STATED EXERCISE 1 -
Decide whether each statement agrees with the research summaries, answering yes or no and quoting the deciding words: (a) Davis expects sectarian violence in Iraq to owe more to institutional and economic collapse than to "ancient hatreds." (b) Flood has held a research fellowship at the Louvre. (c) Davis's book is meant for academic readers alone.
STATED EXERCISE 2 -
From the research summaries, extract the passage that begins at the words "Professor of Political" and stops after "a Democratic Transition.", copying it word for word.

Professor of Political Science
Rutgers University
New Brunswick, NJ

Title: Islam and the Formation of Political Identities in Post-Ba’thist Iraq: Implications for a Democratic Transition.

Davis will explore the rise of radical Islamist movements and sectarian politics in post-Ba’thist Iraq, especially since the 1990s, giving particular attention to the causes underlying both support for and opposition to sectarianism among prominent clerics, tribal leaders and political actors. He will also analyze the attitudes and behavior of Iraqi youth to determine whether the new generation supports sectarianism and to better comprehend its understandings of Islam. Davis aims to make an in-depth, multi-variate contribution to the understanding of the rise of sectarian identities in Iraq, hypothesizing that sectarian violence is due more to institutional and economic collapse than “ancient hatreds.” He intends to develop a conceptual framework based on concepts of religion and ethnicity, which will incorporate ideas promoted by clerics who support moderate interpretations of Islam, and which will be used to examine attitudes on the relationship between Islam and politics among clerics in the Sunni and Shi'i Arab and Kurdish communities. Davis’ work will provide a more analytical basis for understanding the level of support for sectarian identities among high-ranking Iraqi officials, clerics, and youth. His research will result in a book aimed at academic audiences and the broader public in the Middle East and non-Western world as well as the West.

FINBARR BARRY FLOOD

Assistant Professor of Art History
New York University
New York, NY

Title: The Trouble with Images: “Cartoon Wars” in Context

Flood, an assistant professor in the Department of Fine Arts, has authored The Great Mosque of Damascus, and Objects of Translation: Material Culture and “Hindu-Muslim” Encounter, 800-1200. He has been a research fellow at the Smithsonian Institution, the National Gallery of Art and the Getty Research Institute. As a Carnegie Scholar, he will write a history of debates over the nature and status of images in the Islamic world. Flood will explore the impact of these debates on the production and reception of images in the Islamic world, combining textual analysis with empirical study of ceramics, metalwork, inscriptions, and manuscripts in order to consider the ways in which artists have negotiated questions of artistry, agency, and proscription. A particular concern of the study will be the ways in which the relationship between Islam and images has figured in Euro-American representations of Islam. This historical survey will provide a context for analyses of contemporary instances of image destruction in Afghanistan and Iraq, as well as the recent controversy over the Danish caricatures of the Prophet Muhammad.

GIVEN ENTRIES -
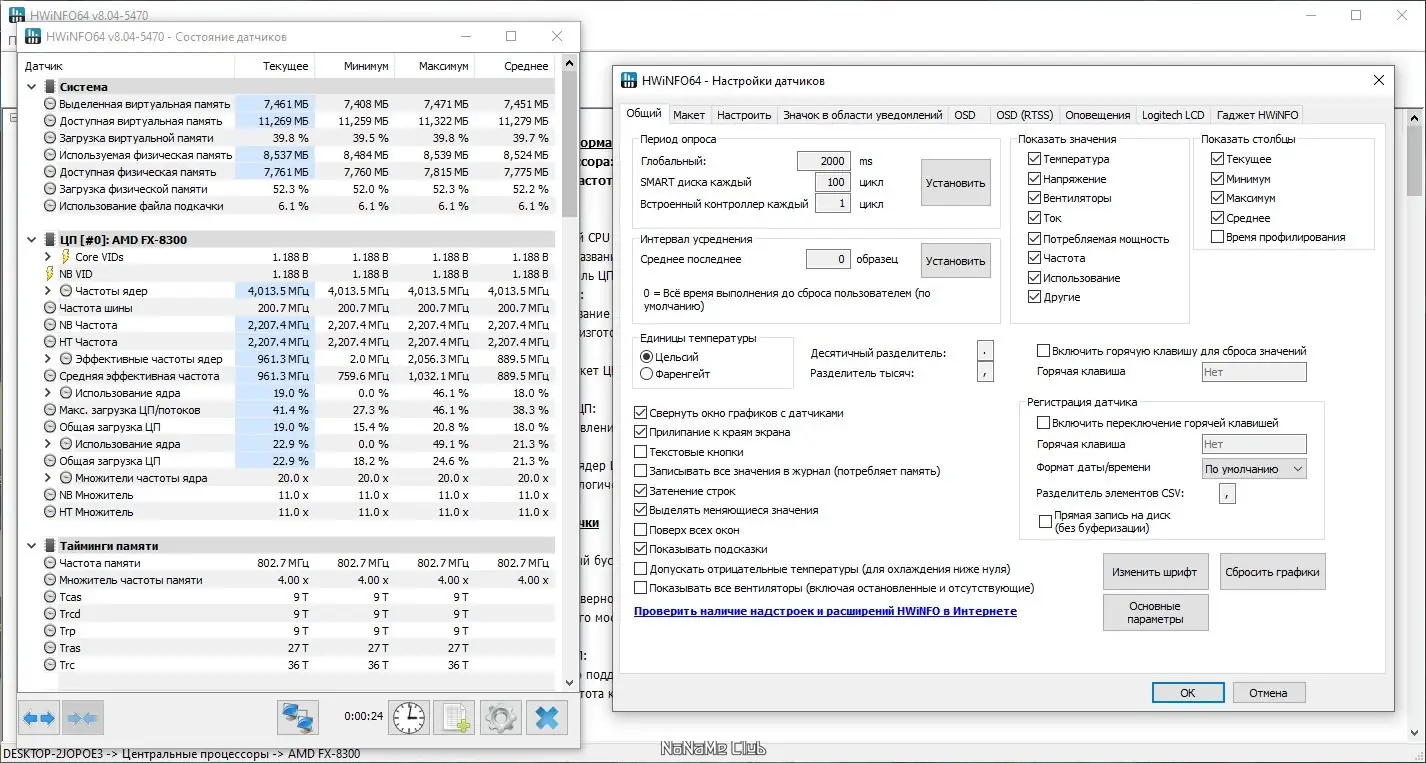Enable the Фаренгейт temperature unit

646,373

==

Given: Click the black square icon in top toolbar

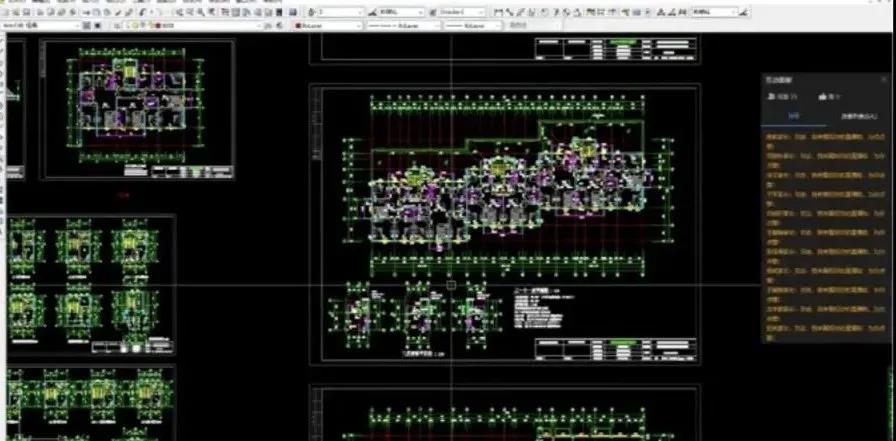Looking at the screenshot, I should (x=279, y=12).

RESULT 1 -
(a) Yes: "hypothesizing that sectarian violence is due more to institutional and economic collapse than “ancient hatreds.”"
(b) No: "He has been a research fellow at the Smithsonian Institution, the National Gallery of Art and the Getty Research Institute."
(c) No: "His research will result in a book aimed at academic audiences and the broader public in the Middle East and non-Western world as well as the West."

RESULT 2 -
Professor of Political Science
Rutgers University
New Brunswick, NJ

Title: Islam and the Formation of Political Identities in Post-Ba’thist Iraq: Implications for a Democratic Transition.